CFGrote commented 8 years ago

Hi Michael, thanks for your questions, I'll give a long answer here and refer back in the other issues. The Simex platform is (will be) a modular framework that describes slots and interfaces for the various parts of a simulated experiment: Photon source, focussing optics, photon-matter interaction, scattering / diffraction, and detection. By itself, it does not perform any calculations in any of the above mentioned steps but relies on special "Calculators" to do so. These have to be provided by us and / or by the later users. The platform itself provides abstract classes that define a number of virtual methods for, e.g. IO and for invoking the actual calculation. The specialized calculators derive from these abstracts, have to implement the virtual methods and thus fit into the framework. Details, such as coherent summation of phases etc. are left to the implementation of the special calculator. The virtual methods are called sequentially on each calculator in a "master calculator" to realize the simulation pipeline.

To answer your question: Suppose you have a piece of software that generates the scattering amplitudes from some target. In simex lingo, this is referred to as a backengine. To integrate it into the platform, you would then write a python class that derives from the respective base class (AbstractPhotonMatterInteractor), implement the required methods and hand it over to the master calculator. It is then integrated into the platform in the sense that it can take the incoming photon field as input, write out the scattering amplitudes as output, which will be taken as input by the next calculator in line.

All this being said, I'm building the platform on the basis of the simS2E toolbox for coherent diffractive single particle imaging and the design of the interfaces follows the simS2E paradigm relatively closely.

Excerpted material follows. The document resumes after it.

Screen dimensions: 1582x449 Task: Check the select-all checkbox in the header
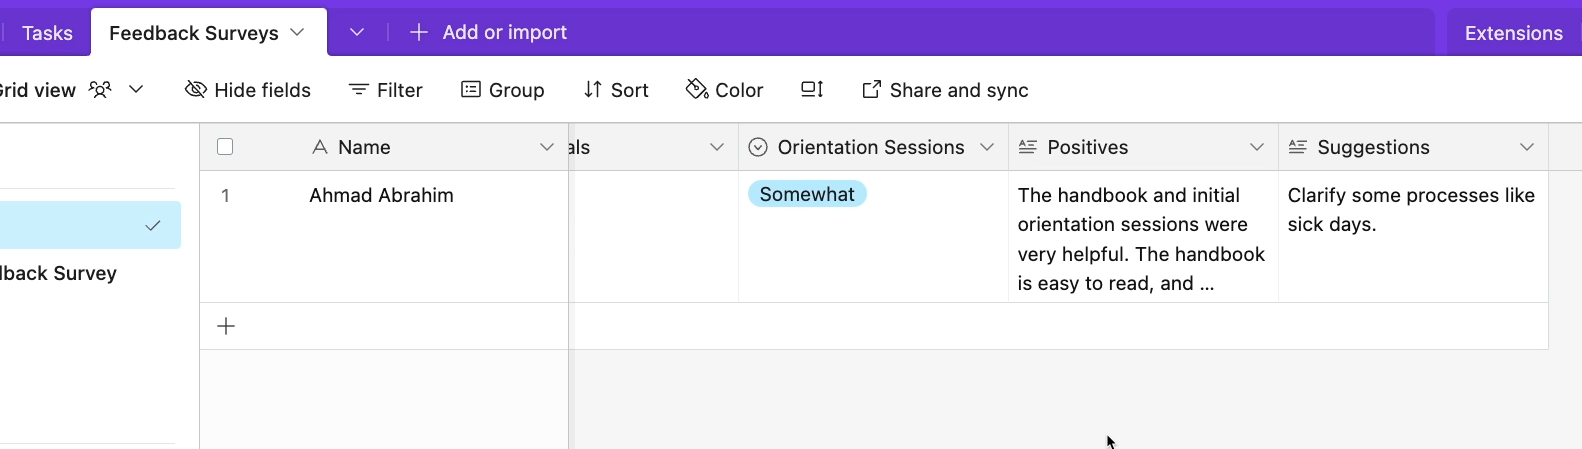pos(225,147)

E.g. IO is entirely based on hdf5 files (on disk). This is by no means meant as an end solution, rather as a first iteration from the special simS2E toolchain to something more general. My idea is that as we go along and integrate more and more of these backengines, we can identifiy common patterns, make them part of the abstract base classes and leave the tricky details that are special to each tool to the specializations. But I'm very open to any alternative suggestions.

I'm quite near to a stage where I can demonstrate the platform and the specialized calculators for CDI which will hopefully answer many of your questions.

Thanks, Carsten

bussmann commented 8 years ago

I like this approach very much as it allows for clean interfacing and the Python integration makes it easy to use.

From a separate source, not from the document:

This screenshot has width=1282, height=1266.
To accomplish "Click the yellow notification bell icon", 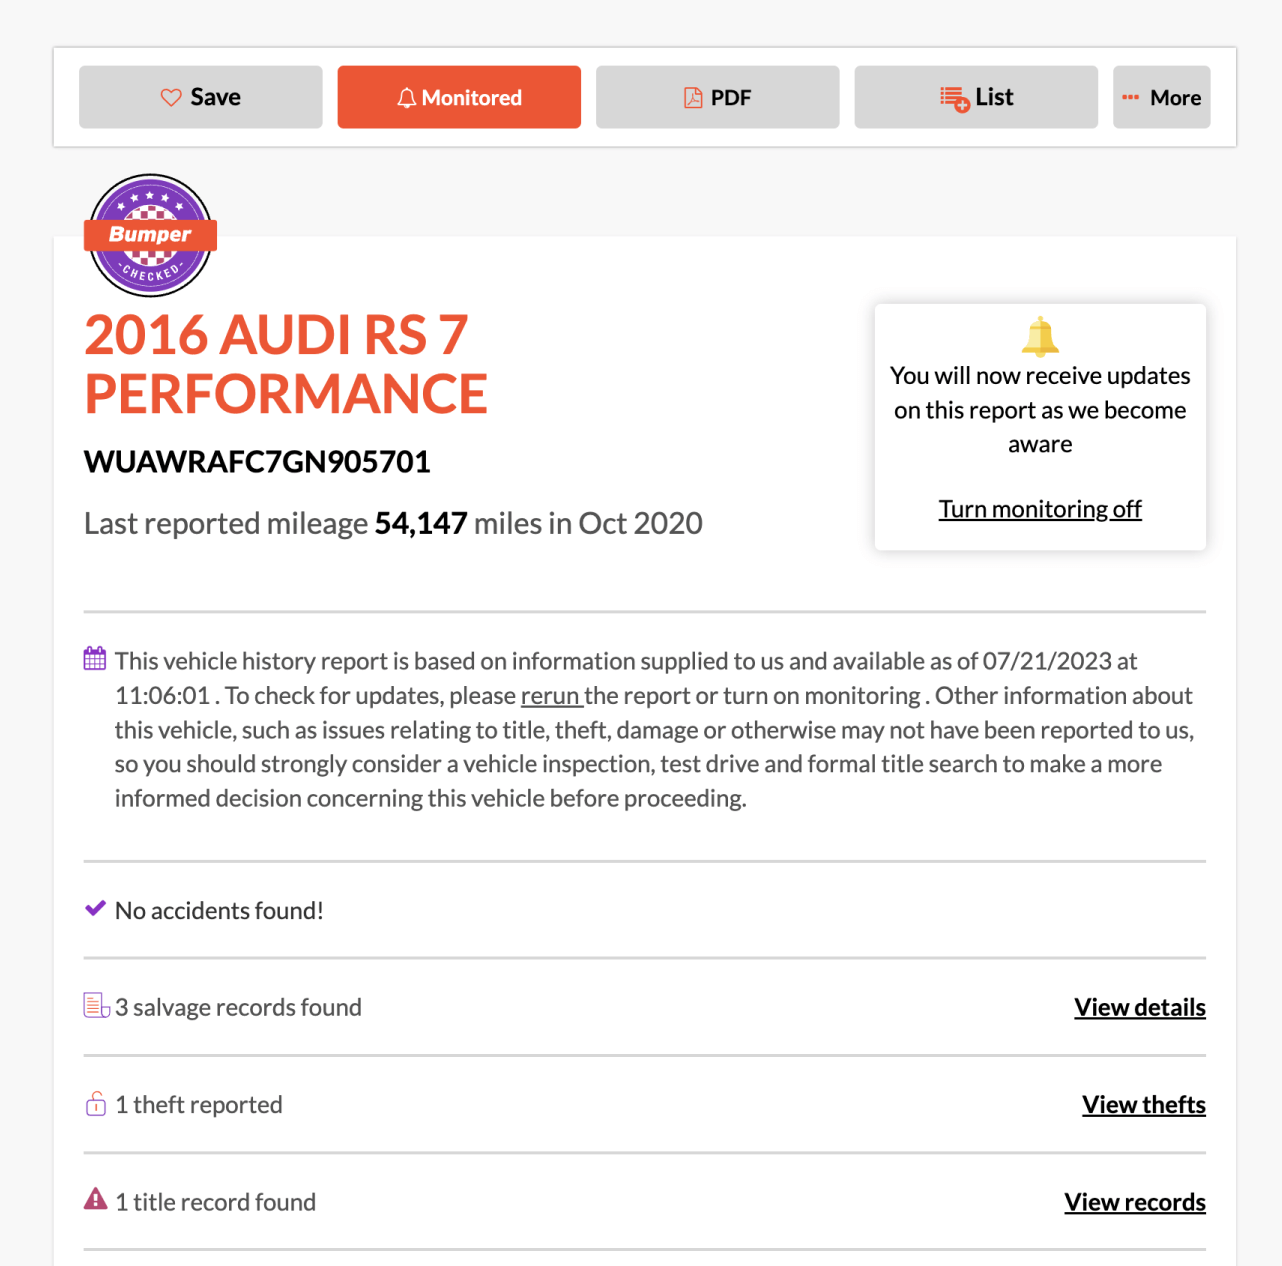I will [1040, 336].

I am however a bit worried that a few choices in design that seem very sensible will make it later quite hard to do some interesting things with it.

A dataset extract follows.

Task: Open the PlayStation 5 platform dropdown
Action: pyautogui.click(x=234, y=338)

One of my main concerns is data transport between the various pieces of the chain. File I/O severly limits the performance, although it makes interfacing very easy and flexible. We should not forget the possibiliy of in-memory data transfer, especiall if we think that in the end we want (and need) to propagte photons through the simulated beamline rather than fields.

ax3l commented 8 years ago

Just for completeness: a performing in-memory way for large data streaming between applications can be done via ADIOS staging transports via the methods FlexPath or DataSpaces. (Doesn't change the representation we use with openPMD.)